┌────────

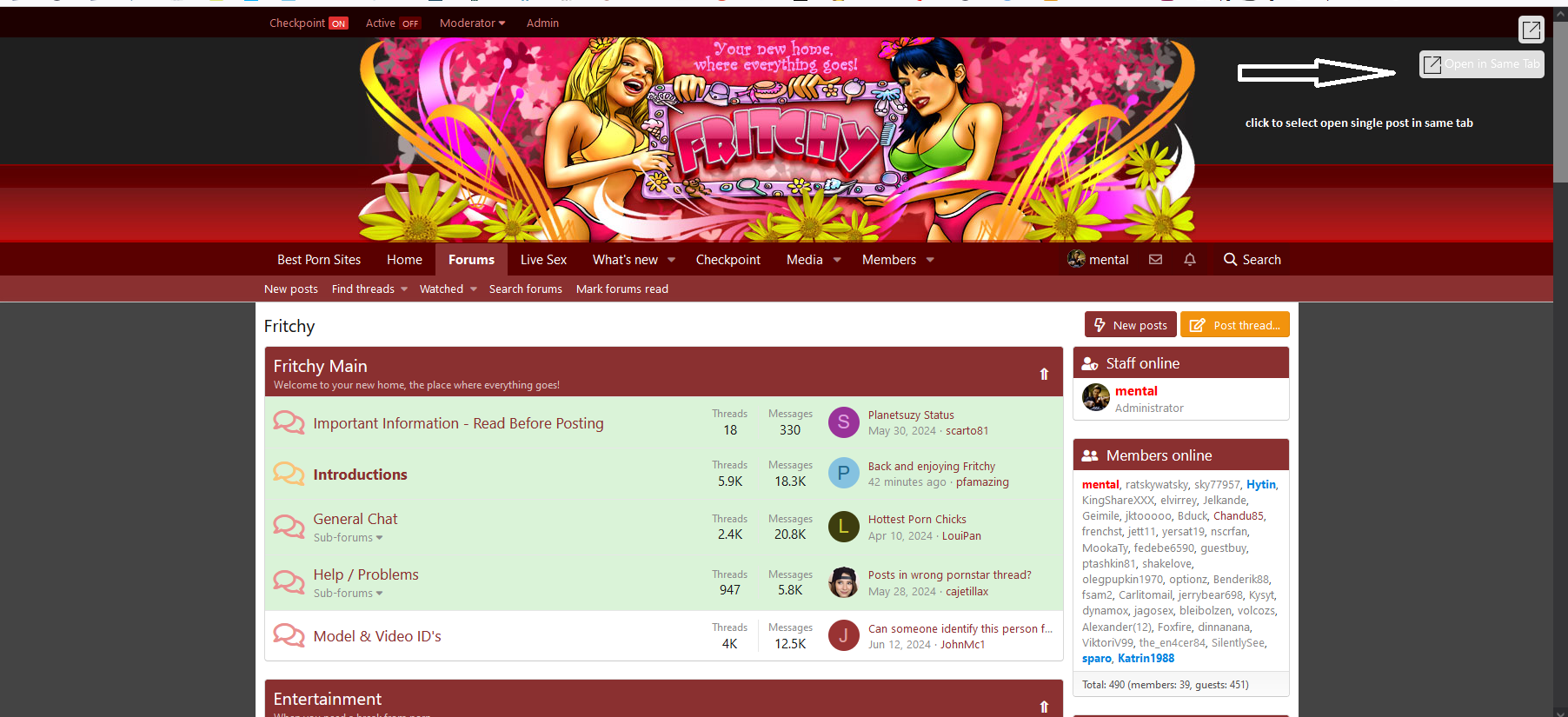Open the Important Information forum link
1568x717 pixels.
[x=458, y=423]
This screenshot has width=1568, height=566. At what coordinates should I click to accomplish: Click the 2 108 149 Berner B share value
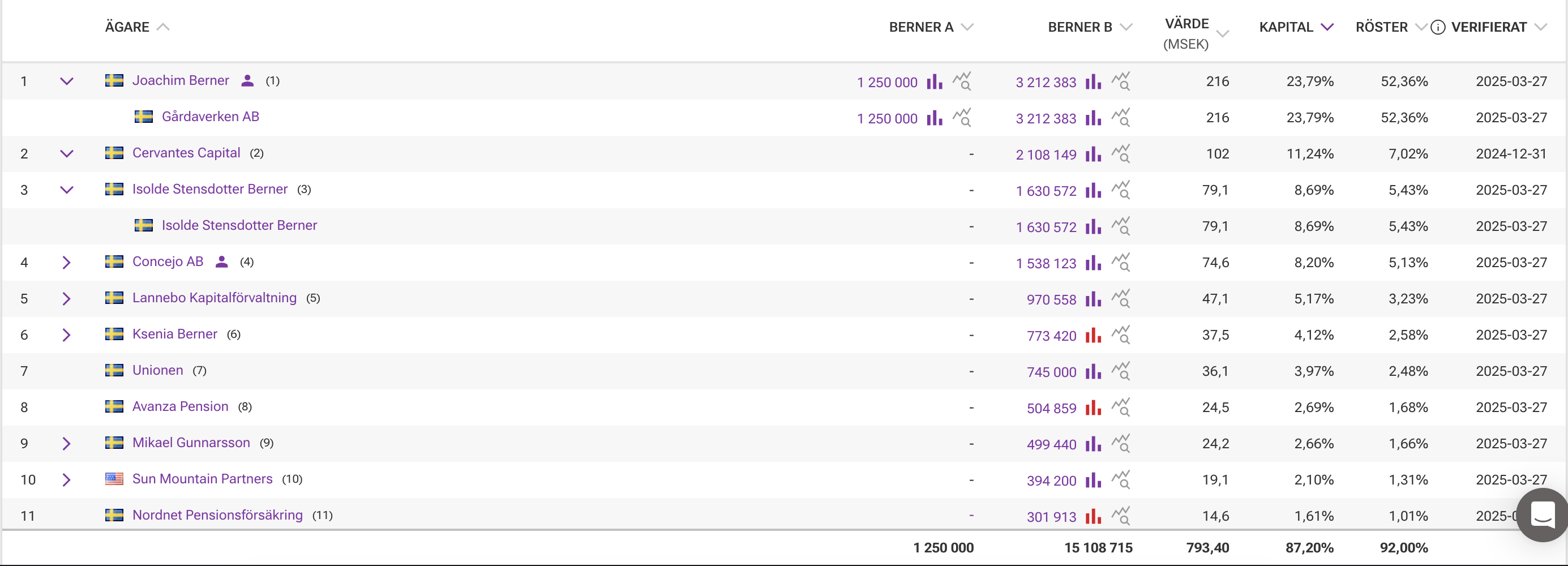1045,155
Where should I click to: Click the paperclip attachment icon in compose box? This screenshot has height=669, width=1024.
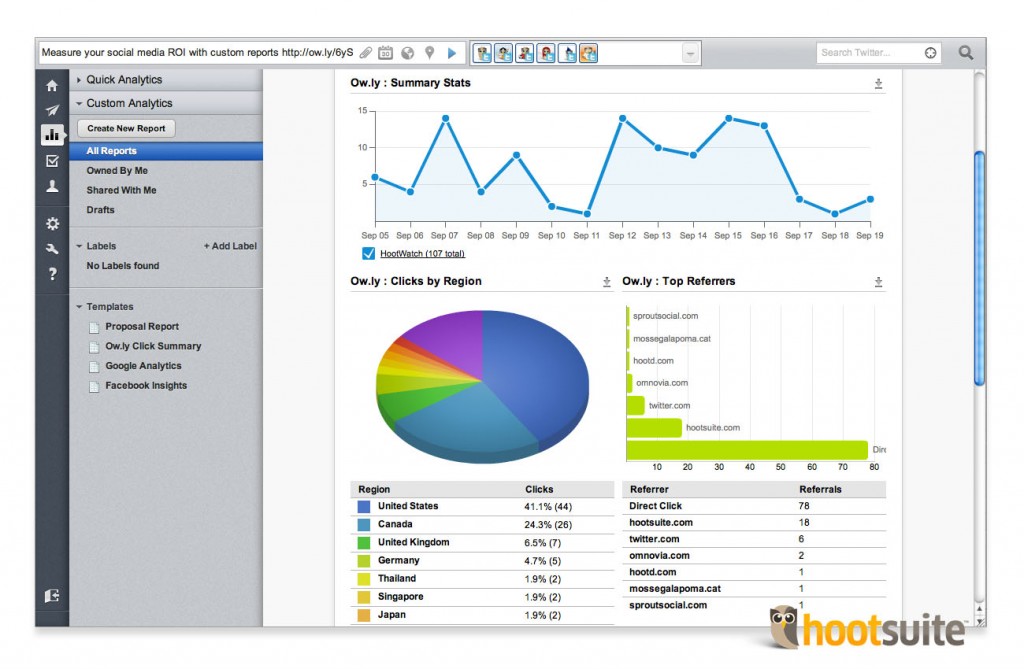point(366,53)
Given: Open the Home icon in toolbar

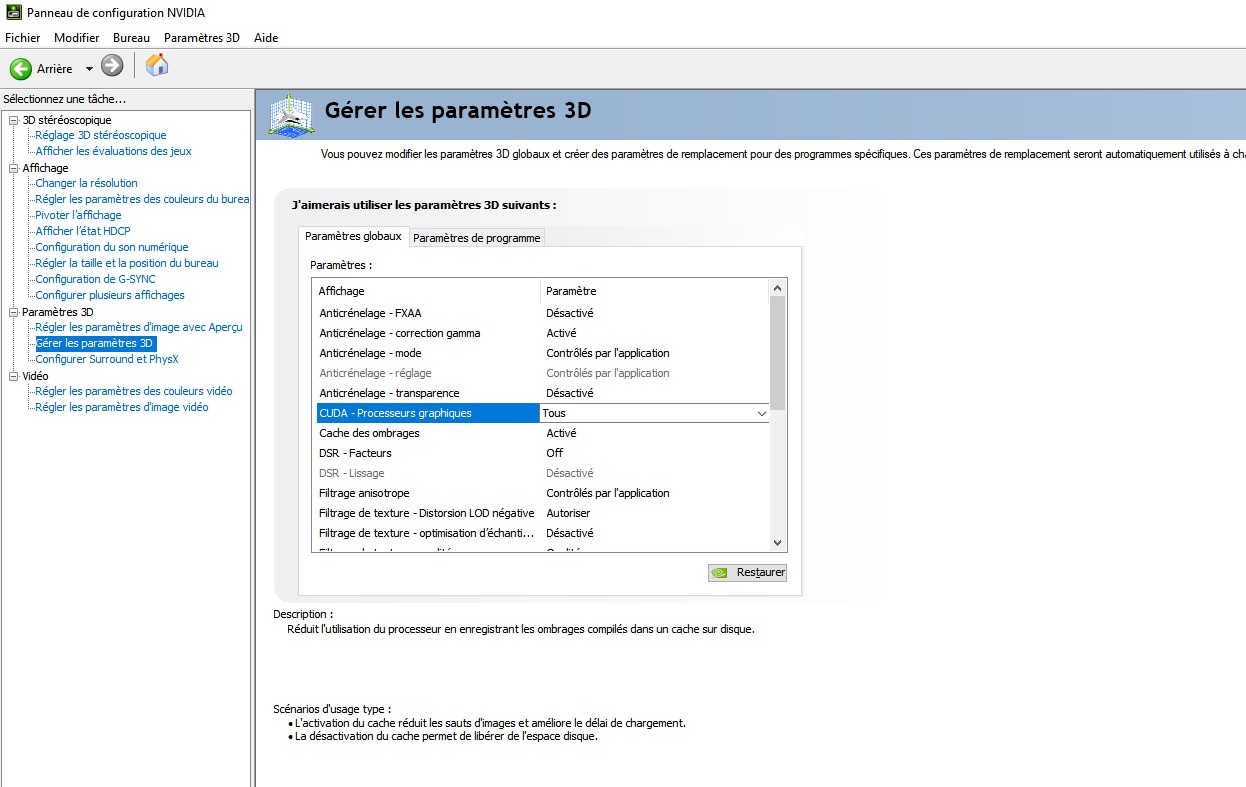Looking at the screenshot, I should click(x=157, y=66).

└────────

§ **Task**: Repeat nothing but the lines from the one containing "This screenshot has width=1568, height=566." through the last line of the listing, both included, exactly as written, and omit any picture.

§ **Your solution**:
This screenshot has width=1568, height=566. At what coordinates should I click to accomplish: Click the 2 108 149 Berner B share value
1045,155
Where should I click to: Click the paperclip attachment icon in compose box? This screenshot has height=669, width=1024.
point(366,53)
Given: Open the Home icon in toolbar

Looking at the screenshot, I should click(x=157, y=66).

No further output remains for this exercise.